ALS is characterized by the degeneration and scarring (sclerosis) of the nerve cells that control muscle movement (amyotrophic means "no muscle nourishment") in the lateral area of the spinal cord. As these neurons die, the muscles they control begin to fail. This makes it impossible for the brain to control both conscious and unconscious muscle functions including movement, speech, eating and even breathing. The disease is progressive and degenerative, ending in death. There is no cure, although some drugs have shown promise in delaying its progression.

Researchers believe that like many conditions, the disease results from a combination of genetic and environmental triggers. Previous studies have shown that exposure to certain toxic chemicals, such as formaldehyde, may increase the risk of ALS. Veterans are known to be roughly twice as likely as non-veterans to develop ALS; the link is particularly strong among veterans of the Gulf War (who, notably, were exposed to large amounts of depleted uranium and also a panoply of toxic chemicals from oil fires).

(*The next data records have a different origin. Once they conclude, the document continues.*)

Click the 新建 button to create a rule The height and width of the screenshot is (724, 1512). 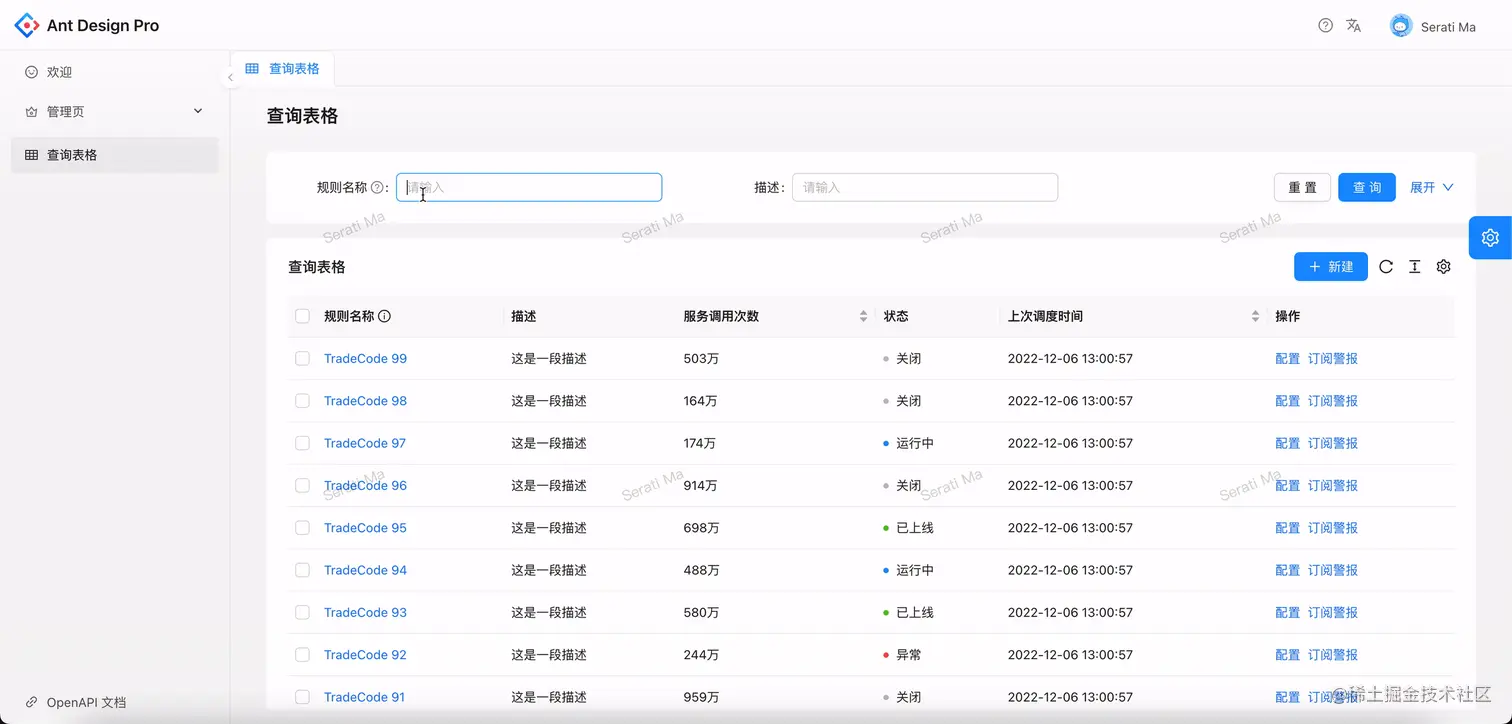1330,267

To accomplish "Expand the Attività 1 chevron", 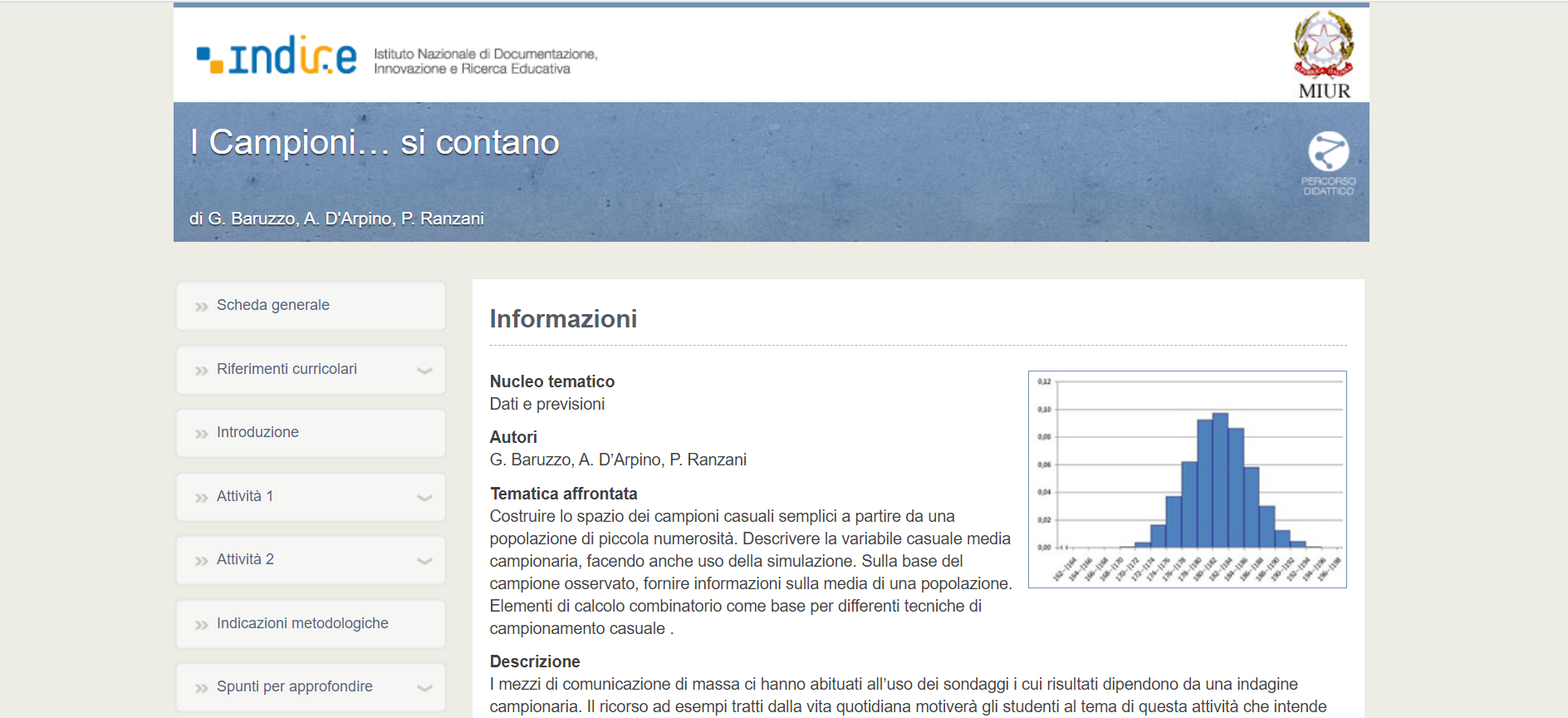I will point(424,498).
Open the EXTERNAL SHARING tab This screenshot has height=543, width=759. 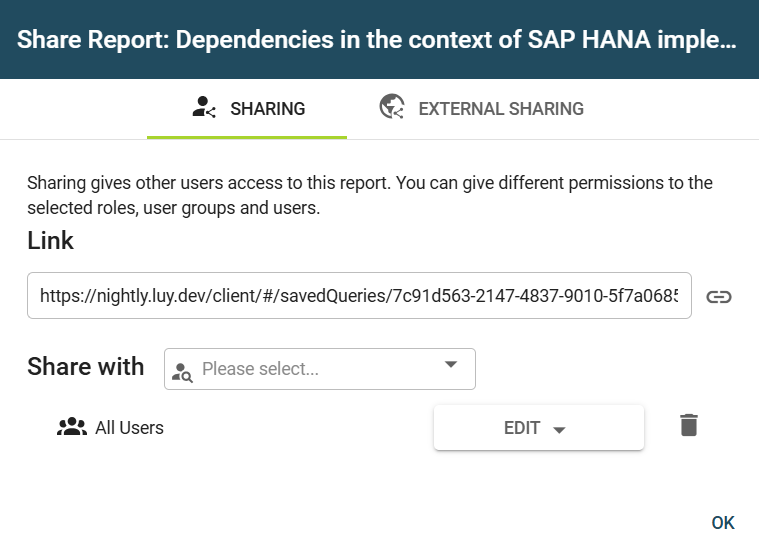(x=500, y=109)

Building on prior research suggesting a connection between ALS and pesticides, the researchers in the new study examined 156 ALS patients and 128 healthy controls between 2011 and 2014. Participants were asked about their home and work exposure to 122 different pesticides and environmental chemicals. Their blood was also tested to measure levels of the chemicals.

The researchers found that three chemicals were associated with increased ALS risk. Exposure to the pesticide cis-chlordane (banned in 1988) increased ALS risk by a shocking six times, while exposure to the fungicide ingredient pentachlorobenzene (banned by the international Stockholm Convention in 2011) doubled it.

One of the three chemicals is still in use: polybrominated diphenyl ethers (PBDEs), used to make flame retardants for clothing, furniture and electronics. Exposure to PBDEs increased the risk of ALS 2.7 times.

Once again, the study also found that military veterans had a higher ALS risk.

Pesticides destroy the nervous system

Pesticide exposure has also been strongly linked to other neurodegenerative diseases, most notably Parkinson's disease. A long history of studies similar to the one recently conducted on ALS have found that people with a history of pesticide exposure are more likely to develop Parkinson's.

More recently, researchers have begun to establish mechanisms by which pesticides seem to directly cause the brain damage that leads to Parkinson's disease.

Parkinson's disease is an incurable, progressive, degenerative disorder characterized by loss of motor control leading to tremor, rigidity and slowed movement and speech. Researchers believe that it is caused by destruction of the brain cells that produce the neurotransmitter dopamine. Most cases seem to be caused by environmental factors, but these remain poorly understood.

One study, published in the Proceedings of the National Academy of Sciences in 2013, showed that the pesticide benomyl destroyed dopamine-producing neurons both in the laboratory and in the brains of fish. Prior studies by some of the same researchers had also linked Parkinson's with the pesticides maneb, paraquat and ziram.

It's no surprise that so many pesticides have neurotoxic effects; after all, many of them are designed to attack the nervous systems of insects, causing their death.